*WHAT THE TASK REQUIRES*
Reproduce the records starting at the beginning and ending at the line that contains "This screenshot has", with every "screenshot" swapped for "screen capture" and nothing else changed; give only those lines.

*RECORDS TO PROCESS*
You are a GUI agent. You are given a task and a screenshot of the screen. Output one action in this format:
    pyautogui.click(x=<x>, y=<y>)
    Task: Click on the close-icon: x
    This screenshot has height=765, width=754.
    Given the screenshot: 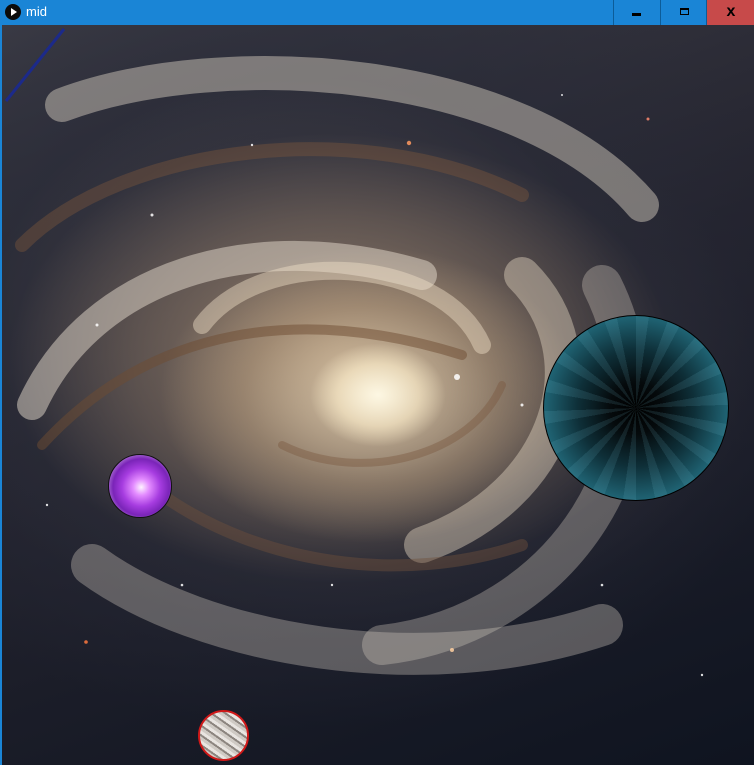 What is the action you would take?
    pyautogui.click(x=731, y=12)
    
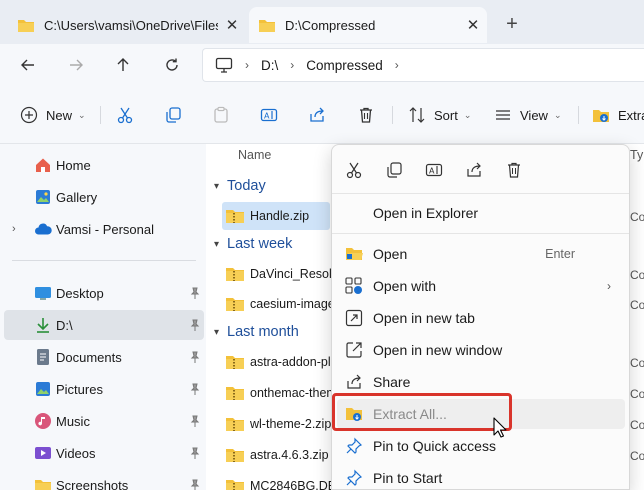 Image resolution: width=644 pixels, height=490 pixels. What do you see at coordinates (618, 115) in the screenshot?
I see `extract-all-toolbar-button: Extra` at bounding box center [618, 115].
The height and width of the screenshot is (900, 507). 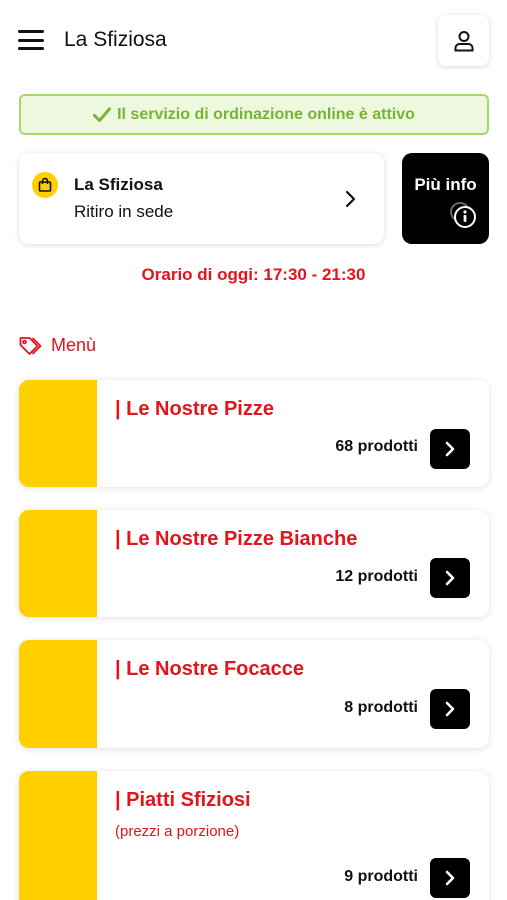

*EXERCISE RESULT*
You are a GUI agent. You are given a task and a screen capture of the screen. Output one action in this format:
    pyautogui.click(x=<x>, y=<y>)
    Task: Click on the close-icon: x
    This screen capture has height=765, width=754.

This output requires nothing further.